**RECORD EXCERPTS**:

>>>>

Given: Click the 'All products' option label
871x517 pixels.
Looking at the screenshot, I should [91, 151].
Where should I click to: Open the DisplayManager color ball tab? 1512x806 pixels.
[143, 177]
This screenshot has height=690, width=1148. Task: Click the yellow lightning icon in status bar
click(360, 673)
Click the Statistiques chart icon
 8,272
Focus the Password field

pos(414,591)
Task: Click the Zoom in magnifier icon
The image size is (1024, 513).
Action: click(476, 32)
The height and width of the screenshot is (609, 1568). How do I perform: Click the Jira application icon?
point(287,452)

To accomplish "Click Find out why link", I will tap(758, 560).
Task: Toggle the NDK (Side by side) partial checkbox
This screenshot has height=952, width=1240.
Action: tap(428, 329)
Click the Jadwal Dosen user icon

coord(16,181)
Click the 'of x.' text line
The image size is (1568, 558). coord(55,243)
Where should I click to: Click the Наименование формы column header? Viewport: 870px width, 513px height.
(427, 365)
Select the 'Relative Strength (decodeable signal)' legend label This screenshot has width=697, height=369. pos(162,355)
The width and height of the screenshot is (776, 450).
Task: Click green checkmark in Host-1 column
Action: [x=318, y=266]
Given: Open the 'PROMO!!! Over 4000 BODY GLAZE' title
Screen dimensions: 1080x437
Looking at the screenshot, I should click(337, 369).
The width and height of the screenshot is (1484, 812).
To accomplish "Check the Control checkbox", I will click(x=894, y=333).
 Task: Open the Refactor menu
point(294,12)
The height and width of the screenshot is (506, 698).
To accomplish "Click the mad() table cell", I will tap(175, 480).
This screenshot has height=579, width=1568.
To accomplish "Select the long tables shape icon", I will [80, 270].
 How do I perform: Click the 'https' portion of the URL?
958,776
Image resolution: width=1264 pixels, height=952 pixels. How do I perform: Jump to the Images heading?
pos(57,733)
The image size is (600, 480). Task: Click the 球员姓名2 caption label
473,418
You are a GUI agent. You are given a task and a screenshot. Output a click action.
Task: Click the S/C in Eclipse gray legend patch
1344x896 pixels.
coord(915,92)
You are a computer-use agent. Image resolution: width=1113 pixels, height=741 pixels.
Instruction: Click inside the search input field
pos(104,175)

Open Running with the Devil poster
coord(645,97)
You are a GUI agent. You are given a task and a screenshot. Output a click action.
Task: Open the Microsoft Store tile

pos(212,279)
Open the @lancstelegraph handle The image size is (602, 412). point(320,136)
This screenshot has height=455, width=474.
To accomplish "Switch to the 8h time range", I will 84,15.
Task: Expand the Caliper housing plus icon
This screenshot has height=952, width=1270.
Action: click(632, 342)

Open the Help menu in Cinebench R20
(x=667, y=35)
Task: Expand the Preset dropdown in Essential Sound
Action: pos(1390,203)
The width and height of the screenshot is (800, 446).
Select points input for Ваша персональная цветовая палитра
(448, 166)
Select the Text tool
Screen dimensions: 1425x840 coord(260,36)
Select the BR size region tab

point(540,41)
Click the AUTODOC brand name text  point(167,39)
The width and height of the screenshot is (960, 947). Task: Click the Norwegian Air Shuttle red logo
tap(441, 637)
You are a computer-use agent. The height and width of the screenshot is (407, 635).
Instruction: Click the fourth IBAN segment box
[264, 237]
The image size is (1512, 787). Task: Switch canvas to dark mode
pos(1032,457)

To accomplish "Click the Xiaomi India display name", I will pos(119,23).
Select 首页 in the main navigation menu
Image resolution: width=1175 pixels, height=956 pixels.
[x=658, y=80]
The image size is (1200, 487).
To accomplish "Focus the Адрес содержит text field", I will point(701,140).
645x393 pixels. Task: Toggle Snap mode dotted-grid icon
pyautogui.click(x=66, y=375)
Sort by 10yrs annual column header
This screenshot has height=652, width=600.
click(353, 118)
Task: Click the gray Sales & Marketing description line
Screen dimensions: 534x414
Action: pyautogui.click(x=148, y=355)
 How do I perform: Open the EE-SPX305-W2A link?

<<<<

**EXERCISE DESCRIPTION**: Print the listing above again, line for line, with no changes.

**OUTPUT OF THE EXERCISE**:
Given: Click the 'All products' option label
871x517 pixels.
Looking at the screenshot, I should [91, 151].
Where should I click to: Open the DisplayManager color ball tab? 1512x806 pixels.
[143, 177]
This screenshot has height=690, width=1148. Task: Click the yellow lightning icon in status bar
click(360, 673)
Click the Statistiques chart icon
 8,272
Focus the Password field

pos(414,591)
Task: Click the Zoom in magnifier icon
The image size is (1024, 513).
Action: click(476, 32)
The height and width of the screenshot is (609, 1568). How do I perform: Click the Jira application icon?
point(287,452)

To accomplish "Click Find out why link", I will tap(758, 560).
Task: Toggle the NDK (Side by side) partial checkbox
This screenshot has height=952, width=1240.
Action: tap(428, 329)
Click the Jadwal Dosen user icon

coord(16,181)
Click the 'of x.' text line
The image size is (1568, 558). coord(55,243)
Where should I click to: Click the Наименование формы column header? Viewport: 870px width, 513px height.
(427, 365)
Select the 'Relative Strength (decodeable signal)' legend label This screenshot has width=697, height=369. pos(162,355)
The width and height of the screenshot is (776, 450).
Task: Click green checkmark in Host-1 column
Action: [x=318, y=266]
Given: Open the 'PROMO!!! Over 4000 BODY GLAZE' title
Screen dimensions: 1080x437
Looking at the screenshot, I should click(337, 369).
The width and height of the screenshot is (1484, 812).
To accomplish "Check the Control checkbox", I will click(x=894, y=333).
 Task: Open the Refactor menu
point(294,12)
The height and width of the screenshot is (506, 698).
To accomplish "Click the mad() table cell", I will tap(175, 480).
This screenshot has height=579, width=1568.
To accomplish "Select the long tables shape icon", I will [80, 270].
 How do I perform: Click the 'https' portion of the URL?
958,776
Image resolution: width=1264 pixels, height=952 pixels. How do I perform: Jump to the Images heading?
pos(57,733)
The image size is (600, 480). Task: Click the 球员姓名2 caption label
473,418
You are a GUI agent. You are given a task and a screenshot. Output a click action.
Task: Click the S/C in Eclipse gray legend patch
1344x896 pixels.
coord(915,92)
You are a computer-use agent. Image resolution: width=1113 pixels, height=741 pixels.
Instruction: Click inside the search input field
pos(104,175)

Open Running with the Devil poster
coord(645,97)
You are a GUI agent. You are given a task and a screenshot. Output a click action.
Task: Open the Microsoft Store tile

pos(212,279)
Open the @lancstelegraph handle The image size is (602, 412). point(320,136)
This screenshot has height=455, width=474.
To accomplish "Switch to the 8h time range", I will 84,15.
Task: Expand the Caliper housing plus icon
This screenshot has height=952, width=1270.
Action: click(632, 342)

Open the Help menu in Cinebench R20
(x=667, y=35)
Task: Expand the Preset dropdown in Essential Sound
Action: pos(1390,203)
The width and height of the screenshot is (800, 446).
Select points input for Ваша персональная цветовая палитра
(448, 166)
Select the Text tool
Screen dimensions: 1425x840 coord(260,36)
Select the BR size region tab

point(540,41)
Click the AUTODOC brand name text  point(167,39)
The width and height of the screenshot is (960, 947). Task: Click the Norwegian Air Shuttle red logo
tap(441, 637)
You are a computer-use agent. The height and width of the screenshot is (407, 635).
Instruction: Click the fourth IBAN segment box
[264, 237]
The image size is (1512, 787). Task: Switch canvas to dark mode
pos(1032,457)

To accomplish "Click the Xiaomi India display name", I will pos(119,23).
Select 首页 in the main navigation menu
Image resolution: width=1175 pixels, height=956 pixels.
[x=658, y=80]
The image size is (1200, 487).
To accomplish "Focus the Адрес содержит text field", I will point(701,140).
645x393 pixels. Task: Toggle Snap mode dotted-grid icon
pyautogui.click(x=66, y=375)
Sort by 10yrs annual column header
This screenshot has height=652, width=600.
click(353, 118)
Task: Click the gray Sales & Marketing description line
Screen dimensions: 534x414
Action: pyautogui.click(x=148, y=355)
 How do I perform: Open the EE-SPX305-W2A link?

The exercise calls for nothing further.